Журнал «Юность» №01/2025 - страница 3



Ившин вспоминает, что у Терского аллергия на тополиный пух.

Я и сам присутствовал при той сцене, когда мы об этом узнали.

Договорились попить пива в кафе «Под зонтиками». Пришли. Видим Терского с распухшим, практически до величины банана, носом и красными кроличьими глазами.

– Что с тобой?

– Раньше бы сказали – «сенная лихорадка». Теперь – аллергия на цветение растений, – говорит он и обводит вокруг себя руками.

Всюду летают огромные хлопья. Начало июня – цветет тополь.

Мы берем пиво, пьем, стараемся не улыбаться, глядя на распухшее, ставшее похожим на верхний шар снеговика с бананом вместо носа, лицо Терского. Хорошо проводим время, шутим, немного издеваемся друг над другом и общими знакомыми. Терский, обычно душа любой компании, и тут стремится выйти на ведущие роли, но слезы и безбожно гундосый голос стреноживают его порыв.
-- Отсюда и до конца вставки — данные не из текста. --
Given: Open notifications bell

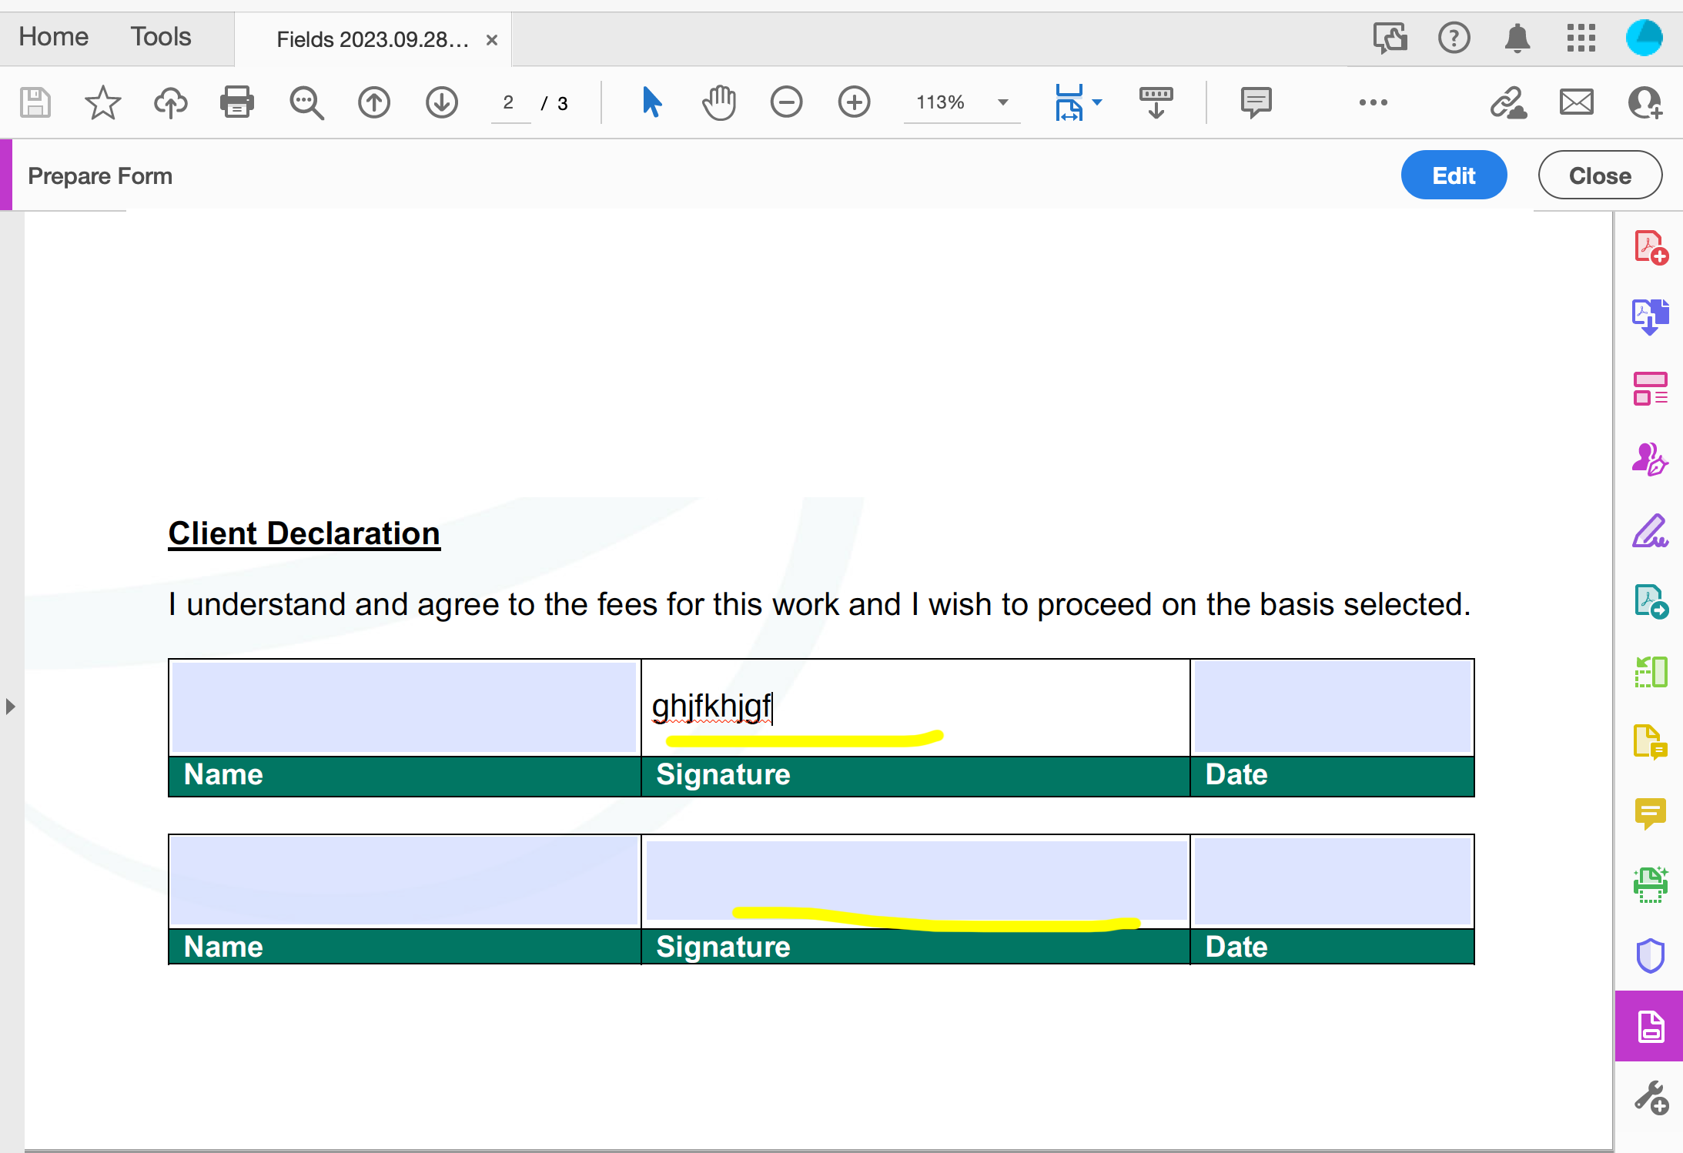Looking at the screenshot, I should click(1517, 38).
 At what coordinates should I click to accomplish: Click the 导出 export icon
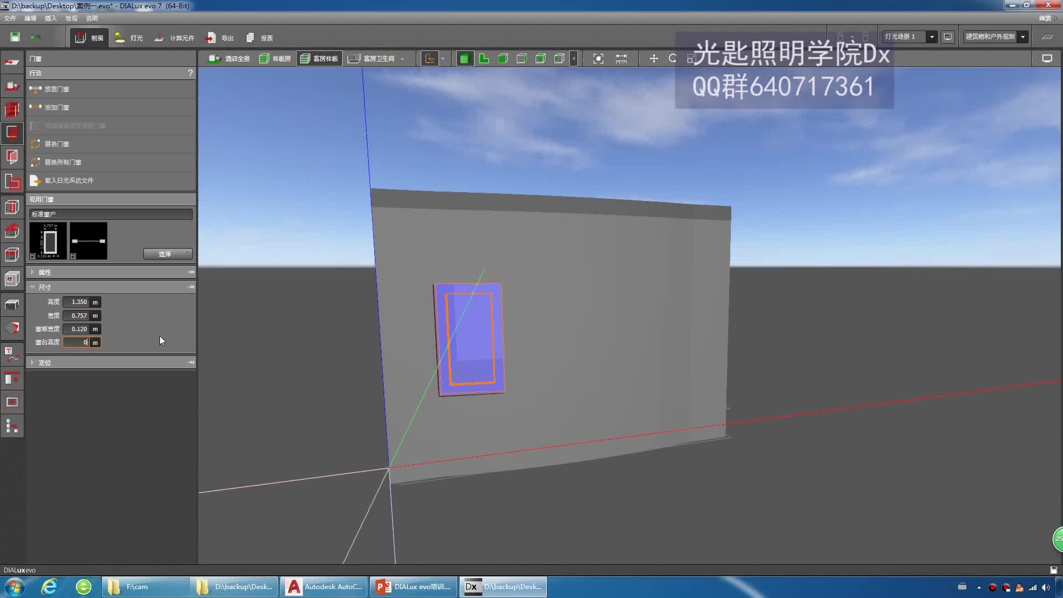(220, 38)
Терский раздражен, Терский закипает.

И тут из динамиков, висящих над нашими головами, раздается бодрое: «Тополиный пух, жара, июль…»

Терский не выдерживает, бьет с размаху кружкой о стол, так что расплескивается пиво.
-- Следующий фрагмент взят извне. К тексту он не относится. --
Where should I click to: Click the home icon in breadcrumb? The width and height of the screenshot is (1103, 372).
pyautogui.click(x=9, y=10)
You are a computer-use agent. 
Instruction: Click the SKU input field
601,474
– И песни-то какие-то паскудные!

Встает и уходит.

Мы больше не в силах сдерживаться, хохочем ему вслед…

Ившин проходит за сцену, включает на мобильнике «Тополиный пух» «Иванушек». Вроде как часть городского шума.

Терский узнает песню, даже проявляет подобие интереса, но реагирует вяло.

Ившин знает, что воздействовать надо именно на Терского, он здесь генератор эмоций, он обвиняет свою сценическую жену в неверности. По сценарию он носитель взрывчатого вещества.

Ившин – максималист. Для него лучше оглушительный провал, чем «никакой» спектакль. «О, если б ты был холоден или горяч! Но поскольку ты тепел, то изблюю тебя из уст моих, – не раз орал он на репетициях. – Вы читали Библию, дегенераты?»

Ившин не приемлет «теплого».

– Из-за чего ссорились вчера Терский и Алчева? – бросается Ившин к гардеробщице Зинаиде – нервному центру и концентратору сплетен нашего театра.

– Так, Герман Давидович, Терский думает, что у Алчевой роман со Скопцовым.

– А у них и вправду роман?

На Ившина страшно смотреть.

– Герман Давидович, только я вам ничего не говорила… – умоляет Зинаида, и ее знойно-хнойные волосы колышутся от страха, будто змеи медузы Горгоны.

– Говори, убью! – Даже незрячий глаз режиссера мечет молнии.

Ившин достает из кармана шокер и трещит разрядом перед лицом гардеробщицы.

– Там сложно все, – взвизгивает Зинаида, закрывая глаза и отворачиваясь от голубой змейки перед глазами.

– Но не без причины подозревает?

– Не без причины.

Ившин бросает несчастную гардеробщицу, бежит к охраннику Коле, сидящему возле «рамки» при входе.

Коле шестьдесят, Коля большой и вечно усталый, но Ившину с его кавказским темпераментом удается его взбодрить.

– Быстро в такси и Скопцова мне сюда!

– Я не знаю его адреса, – оправдывается Коля.

Герман Давидович трещит перед ним шокером.

– Хорошо, сейчас узнаю.

Коля звонит костюмеру Насте, которая тайно, хотя об этой тайне знает весь театр, вздыхает по Скопцову.

– Десять минут у тебя, иначе пойдешь стройку охранять! – кричит ему вслед Ившин.

Антракт вместо пятнадцати минут длится полчаса. Наконец Скопцова привозят, и спектакль продолжается.

Во втором акте продолжается сцена ссоры Терского с Алчевой. Продолжается так же вяло, как и начиналась.

Возможно, это самая долгая и скучная сцена семейного скандала в истории мирового театра.